Whether it brings a family closer together, helps someone heal or creates a sense of community, Real Salt Lake means many things to many different people. "Difference Makers" will explore some of those meanings, with five RSL fans - one for each weekday during Real Week - sharing their stories about what role the club plays in their lives. Today’s installment comes from RSL fan Sheila McGuire, a second-year Section 16 season ticket holder from Evanston, Wyoming.


In many ways, this is a love story. I attended my first RSL match in June 2010. I admit it, I really only went to placate my husband – who had been repeatedly asking to attend a match for a couple of years. I finally decided to take him as a birthday gift. At the time, my soccer knowledge consisted of a few self-taught rules learned through my kids’ involvement in AYSO. I don’t really know what I was expecting, but it certainly wasn’t to fall in love with a sport, with a team, with a stadium full of strangers, and even more in love with my family.


RSL defeated the LA Galaxy on that day. I immediately regretted the years we missed out on and vowed to come back for more. This sounds simple, but it can be difficult. We live in Evanston, Wyoming, and each trip to the RioT is nearly 200 miles round trip. I’m a full-time grad student and Mom to three kids – ages 16, 8, and 3. Finances can at times be challenging on my husband’s one income, and finding something that the whole family enjoys can be equally challenging. But in the past years we have steadily increased our match attendance to becoming section 16 season ticket holders in 2012 and 2013. Real Salt Lake has become part of nearly everything we do.
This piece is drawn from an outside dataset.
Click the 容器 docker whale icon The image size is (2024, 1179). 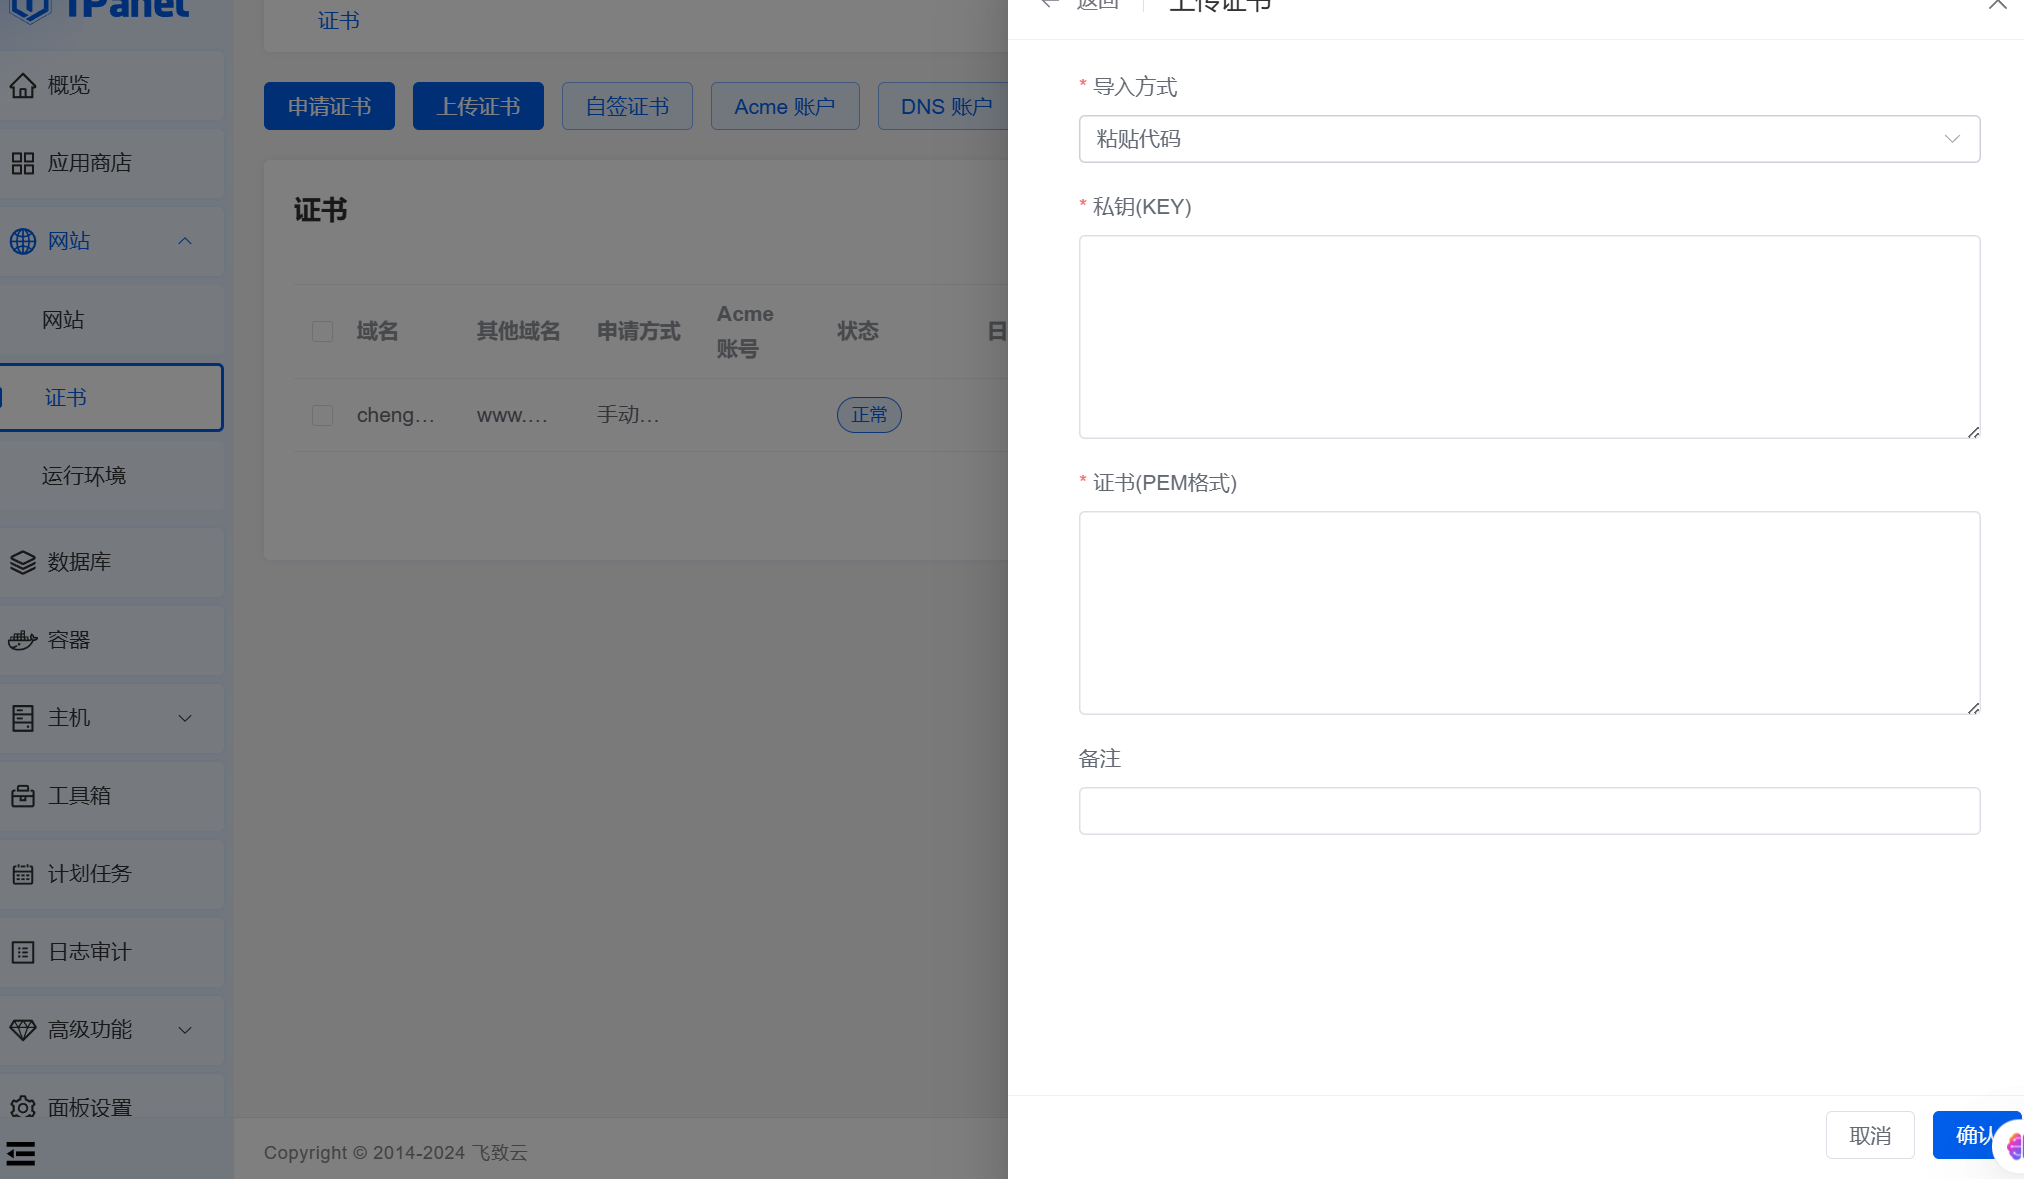[x=23, y=640]
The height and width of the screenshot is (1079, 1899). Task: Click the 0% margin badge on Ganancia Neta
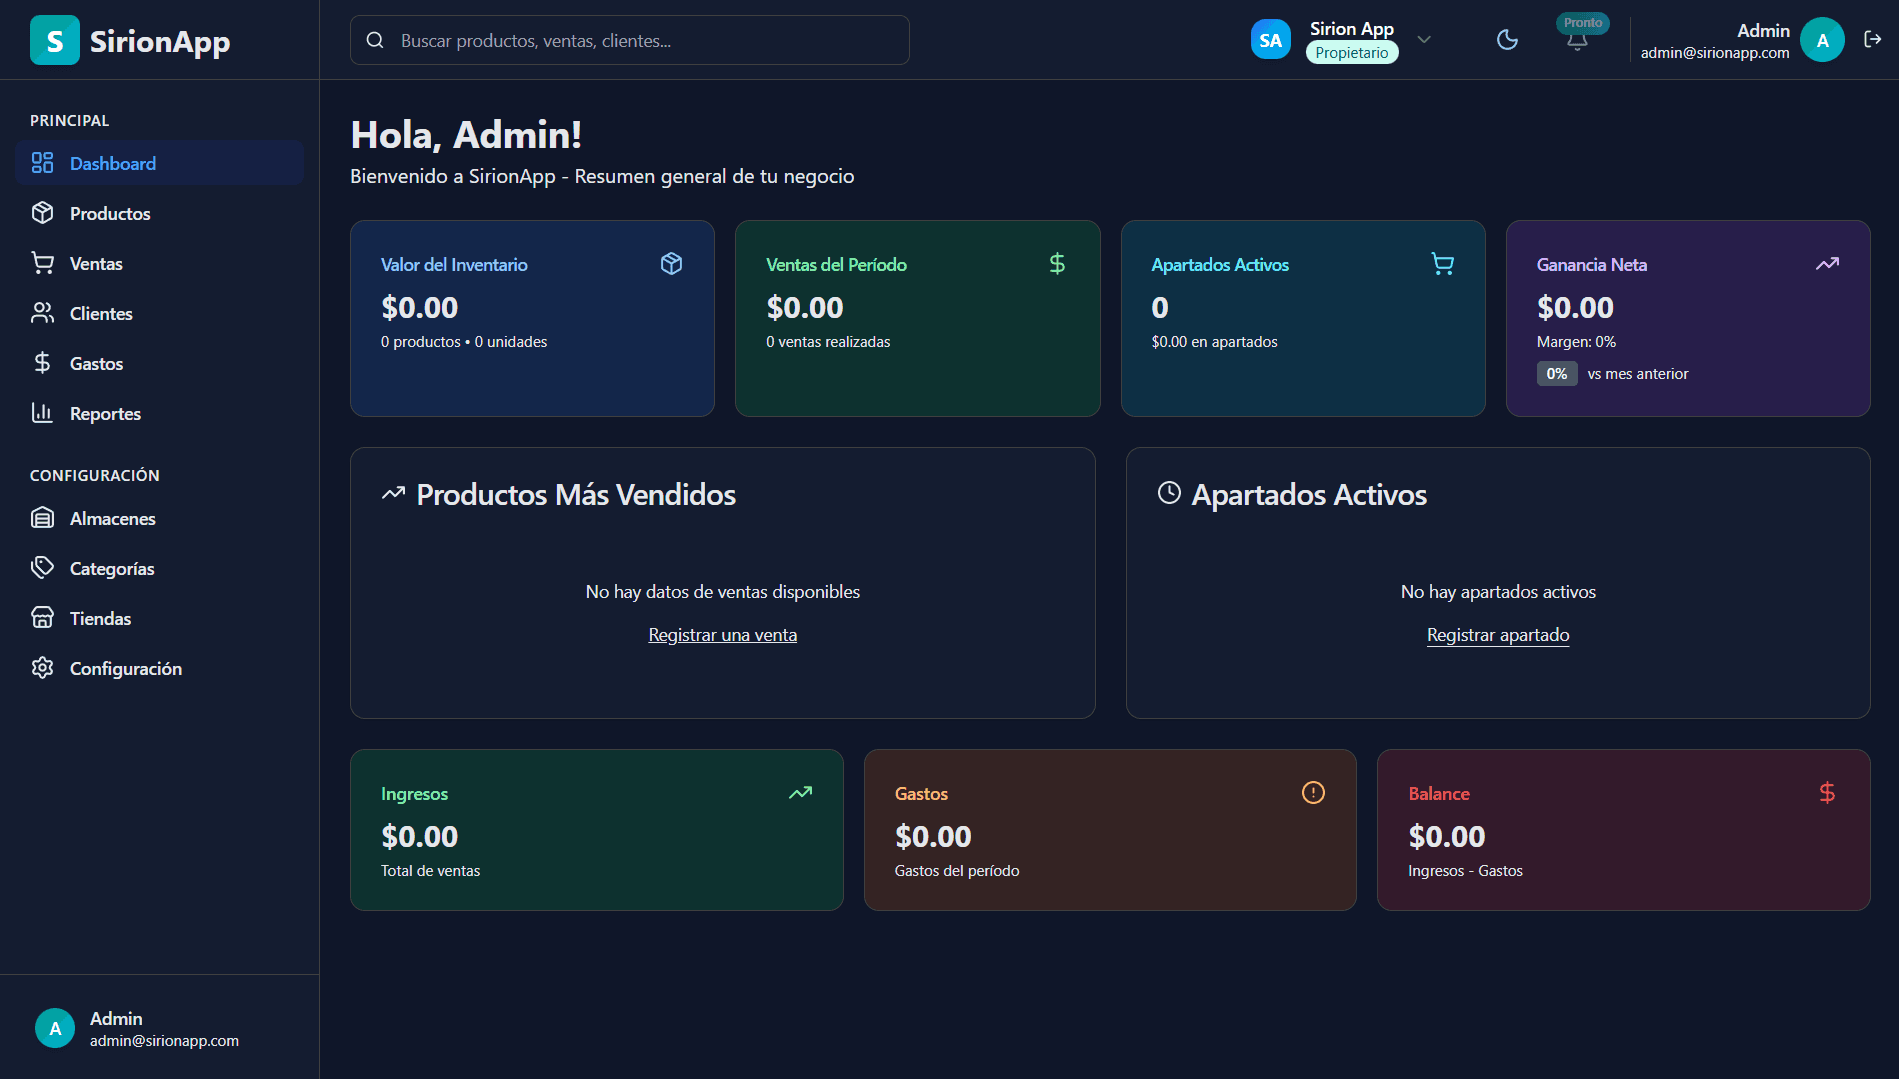click(1556, 373)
It’s my 3-year-old daughter singing “Believe” at random moments; learning her alphabet through such phrases as “B is for Beckerman;” getting confused and referring to Jafar from Disney’s Aladdin as Jeff Cassar; and asking if Mommy, Daddy, Leo, and Jason Kreis will be proud of her when she learns something new.


It’s watching our 8-year-old son blossom on his AYSO team – from uncertain and introverted to a confident team leader scoring his first goal last summer – and knowing that he’s learning something in all the matches we watch. It’s the memory of meeting Kwame Watson-Siriboe in an elevator of an SLC hotel last summer after his RSL debut, and him teasing my son about how good his Frosty looked.


It’s the fact that we have something that bonds us with our 16-year-old son, an age when many kids want nothing more than to distance themselves from their parents. Not only do we have something huge in common, but every once in a while we still get to be the “cool” parents when we take his friends along with us to the stadium. It’s watching him dance, chant, cheer, and lose himself in the drums and the rhythm of the RioT.


It’s my husband working loads of overtime without complaint in order to support our family pastime. It’s the look of pure joy on his face at matches, even when he’s yelling at the ref, the other team, or, alas, our own team. 


It’s my 40th birthday, when we hung out after the match and met players for autographs and pictures – photos that are now signed and framed and sitting on my desk – and the smile on my face in those pictures that my husband calls my “Kool-Aid smile.”


In short, Real Salt Lake is around us every day now, teaching us about teamwork, about never giving up, about giving back to the community, about finding camaraderie amongst strangers – even about the alphabet. In RSL, we find inspiration, motivation, dedication, and love – for our fellow fans, our team and our kids’ role models, and, most of all, for each other.